Along the way, the brutal regime of General Pinochet is condemned, while the actions of the major players are explained, in ways varying from irony to sympathy. The whole builds to a terrifying indictment of an awful period in a country's history.

Everything has been cleverly thought through, even prior to entering the auditorium. In true Tate Modern spirit, audience members are given torches and sent through what appears to be a dark mortuary into a pitch black tree-studded, earth-carpeted box, designed by Dick Bird. This presumably represents the graveyard overlooked by Gemma Jones' terrified gravedigger, complete with a very Shakespearean line in black humour.

The opening consists of a speech from the excellent Shereen Martineau as the highly intelligent and very unlucky victim, a forgiving person who views her torture and death from outside her body.

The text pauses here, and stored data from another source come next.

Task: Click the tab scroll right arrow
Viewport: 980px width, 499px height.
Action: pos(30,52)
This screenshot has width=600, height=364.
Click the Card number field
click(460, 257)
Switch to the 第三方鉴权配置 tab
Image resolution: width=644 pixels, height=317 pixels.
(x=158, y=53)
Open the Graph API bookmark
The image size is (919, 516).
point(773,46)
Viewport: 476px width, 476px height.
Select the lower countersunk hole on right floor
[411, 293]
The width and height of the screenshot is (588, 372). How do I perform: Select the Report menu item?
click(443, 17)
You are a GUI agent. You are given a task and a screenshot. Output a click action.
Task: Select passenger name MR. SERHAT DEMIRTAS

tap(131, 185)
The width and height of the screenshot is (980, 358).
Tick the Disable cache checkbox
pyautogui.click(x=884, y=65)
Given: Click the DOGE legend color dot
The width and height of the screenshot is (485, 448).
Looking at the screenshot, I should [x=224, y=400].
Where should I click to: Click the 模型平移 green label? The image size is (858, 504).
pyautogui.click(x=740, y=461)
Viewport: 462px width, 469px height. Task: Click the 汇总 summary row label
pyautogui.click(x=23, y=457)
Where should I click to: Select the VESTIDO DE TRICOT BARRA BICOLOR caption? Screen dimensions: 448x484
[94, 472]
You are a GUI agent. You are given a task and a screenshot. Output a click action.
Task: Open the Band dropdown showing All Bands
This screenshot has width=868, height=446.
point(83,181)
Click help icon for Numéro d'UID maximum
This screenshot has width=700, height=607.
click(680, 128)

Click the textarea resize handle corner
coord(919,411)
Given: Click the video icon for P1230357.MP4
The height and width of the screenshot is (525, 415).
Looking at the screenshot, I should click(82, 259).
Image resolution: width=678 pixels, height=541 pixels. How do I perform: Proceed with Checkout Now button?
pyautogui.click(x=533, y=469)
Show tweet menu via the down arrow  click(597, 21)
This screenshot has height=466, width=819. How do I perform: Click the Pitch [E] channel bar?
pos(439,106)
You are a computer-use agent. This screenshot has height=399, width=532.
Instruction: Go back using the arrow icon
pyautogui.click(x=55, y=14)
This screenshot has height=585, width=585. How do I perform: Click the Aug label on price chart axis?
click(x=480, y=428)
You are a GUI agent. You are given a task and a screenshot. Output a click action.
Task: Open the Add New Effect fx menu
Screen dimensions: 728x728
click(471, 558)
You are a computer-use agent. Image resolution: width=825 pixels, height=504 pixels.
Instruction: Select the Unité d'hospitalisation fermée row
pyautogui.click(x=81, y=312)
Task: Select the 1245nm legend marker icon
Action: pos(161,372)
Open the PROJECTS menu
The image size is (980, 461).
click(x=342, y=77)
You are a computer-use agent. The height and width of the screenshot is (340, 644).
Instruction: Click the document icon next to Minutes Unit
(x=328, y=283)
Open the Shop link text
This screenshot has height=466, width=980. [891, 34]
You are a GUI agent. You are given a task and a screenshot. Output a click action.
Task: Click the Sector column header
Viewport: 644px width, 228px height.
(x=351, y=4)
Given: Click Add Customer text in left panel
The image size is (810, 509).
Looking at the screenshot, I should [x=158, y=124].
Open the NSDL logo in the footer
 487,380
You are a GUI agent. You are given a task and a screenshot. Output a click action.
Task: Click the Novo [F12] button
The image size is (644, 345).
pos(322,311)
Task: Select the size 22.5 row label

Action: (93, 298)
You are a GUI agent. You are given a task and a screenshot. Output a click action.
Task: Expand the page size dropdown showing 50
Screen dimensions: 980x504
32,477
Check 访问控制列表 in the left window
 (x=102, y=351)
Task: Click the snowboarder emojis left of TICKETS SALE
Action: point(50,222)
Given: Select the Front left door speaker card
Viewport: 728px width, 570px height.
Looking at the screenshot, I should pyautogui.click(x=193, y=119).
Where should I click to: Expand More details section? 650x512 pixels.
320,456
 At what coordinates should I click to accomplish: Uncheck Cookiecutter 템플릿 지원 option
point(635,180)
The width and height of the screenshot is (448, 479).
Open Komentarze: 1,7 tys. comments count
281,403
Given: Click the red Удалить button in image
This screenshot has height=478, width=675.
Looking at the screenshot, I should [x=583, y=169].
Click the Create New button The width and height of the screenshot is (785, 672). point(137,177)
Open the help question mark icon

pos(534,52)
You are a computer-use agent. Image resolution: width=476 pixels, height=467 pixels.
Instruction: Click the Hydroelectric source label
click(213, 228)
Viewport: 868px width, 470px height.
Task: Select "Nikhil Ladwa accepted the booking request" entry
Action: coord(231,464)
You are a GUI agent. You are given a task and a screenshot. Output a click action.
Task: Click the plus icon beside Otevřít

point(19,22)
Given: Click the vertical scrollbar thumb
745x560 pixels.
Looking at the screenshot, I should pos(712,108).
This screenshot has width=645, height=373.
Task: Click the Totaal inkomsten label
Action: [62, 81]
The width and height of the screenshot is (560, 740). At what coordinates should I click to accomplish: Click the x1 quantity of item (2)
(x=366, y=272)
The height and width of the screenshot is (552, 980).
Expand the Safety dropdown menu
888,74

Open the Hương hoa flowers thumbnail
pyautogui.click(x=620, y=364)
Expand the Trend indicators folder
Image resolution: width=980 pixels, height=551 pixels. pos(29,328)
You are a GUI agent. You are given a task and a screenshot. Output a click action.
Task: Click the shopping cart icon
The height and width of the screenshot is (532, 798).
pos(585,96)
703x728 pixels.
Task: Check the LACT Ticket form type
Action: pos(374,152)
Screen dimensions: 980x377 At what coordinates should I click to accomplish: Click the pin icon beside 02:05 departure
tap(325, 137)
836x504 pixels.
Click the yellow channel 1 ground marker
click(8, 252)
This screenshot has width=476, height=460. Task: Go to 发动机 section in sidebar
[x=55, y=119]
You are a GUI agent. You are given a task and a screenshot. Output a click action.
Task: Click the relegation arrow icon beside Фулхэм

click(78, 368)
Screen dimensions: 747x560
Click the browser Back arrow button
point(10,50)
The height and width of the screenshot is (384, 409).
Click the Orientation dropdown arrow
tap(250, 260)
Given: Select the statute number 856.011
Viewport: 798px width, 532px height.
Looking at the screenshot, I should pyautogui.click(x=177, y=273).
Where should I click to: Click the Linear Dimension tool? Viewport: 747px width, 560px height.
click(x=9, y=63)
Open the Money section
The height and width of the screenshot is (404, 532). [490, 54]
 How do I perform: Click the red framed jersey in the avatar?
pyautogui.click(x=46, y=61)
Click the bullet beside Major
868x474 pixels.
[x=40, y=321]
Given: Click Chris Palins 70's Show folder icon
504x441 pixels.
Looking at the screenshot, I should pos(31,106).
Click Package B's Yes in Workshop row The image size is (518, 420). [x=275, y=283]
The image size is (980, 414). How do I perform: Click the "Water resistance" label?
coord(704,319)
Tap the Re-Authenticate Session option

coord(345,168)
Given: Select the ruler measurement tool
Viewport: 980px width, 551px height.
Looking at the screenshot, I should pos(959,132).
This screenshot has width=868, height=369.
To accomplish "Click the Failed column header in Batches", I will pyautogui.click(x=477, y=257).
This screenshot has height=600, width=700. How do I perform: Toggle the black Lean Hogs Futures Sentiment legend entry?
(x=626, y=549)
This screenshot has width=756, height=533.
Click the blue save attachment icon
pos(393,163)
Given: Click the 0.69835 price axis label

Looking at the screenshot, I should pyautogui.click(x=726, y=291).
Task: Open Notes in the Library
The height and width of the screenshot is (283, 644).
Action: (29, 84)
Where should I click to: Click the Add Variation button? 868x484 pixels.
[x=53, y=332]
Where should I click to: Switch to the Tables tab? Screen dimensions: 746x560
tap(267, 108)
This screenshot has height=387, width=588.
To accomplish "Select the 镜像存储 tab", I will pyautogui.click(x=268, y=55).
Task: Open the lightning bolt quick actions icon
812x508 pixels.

If the victim's story appeared moving, this is put into perspective by that of the "treacherous" fellow-student and friend who gave Colorina's name to the authorities, thus condemning her to torture and death. Diana Hardcastle gives a tearful and tear-jerking performance as a woman who can put up with enormities forced on her own body but cracks when the torture is extended to her six year-old son.

On the other side, we see the self-righteous prison doctor (Emer Gillespie) delivering her testimony of denial, in the measured tones made so familiar by Margaret Thatcher.

The ensemble is completed by Lou Gish's Spanish lawyer, a spinner only too happy to defend the sick and ageing Pinochet in a fashion that makes him sound more like a victim than a perpetrator.

This is close to a perfect piece of theatre. The taut plot is both moving and gripping and because of the promenading format, the poetic delivery is so in the audience's face (literally) that there is nowhere to hide.

The acting from all five performers is tremendous and the direction could hardly be bettered. Standing in a hot, darkened room for an hour and a quarter may not be everybody's idea of a great night out but for anyone who cares about humanity and worries about the terrors of totalitarianism, Tejas Verdes will prove an unforgettable and unmissable experience.

The staging may not transfer easily onto a West End stage and 75 minutes is generally regarded as too short. However, one desperately hopes that such a worthy piece swiftly follows Miss Sharrock's very different last effort, Blithe Spirit starring Penelope Keith.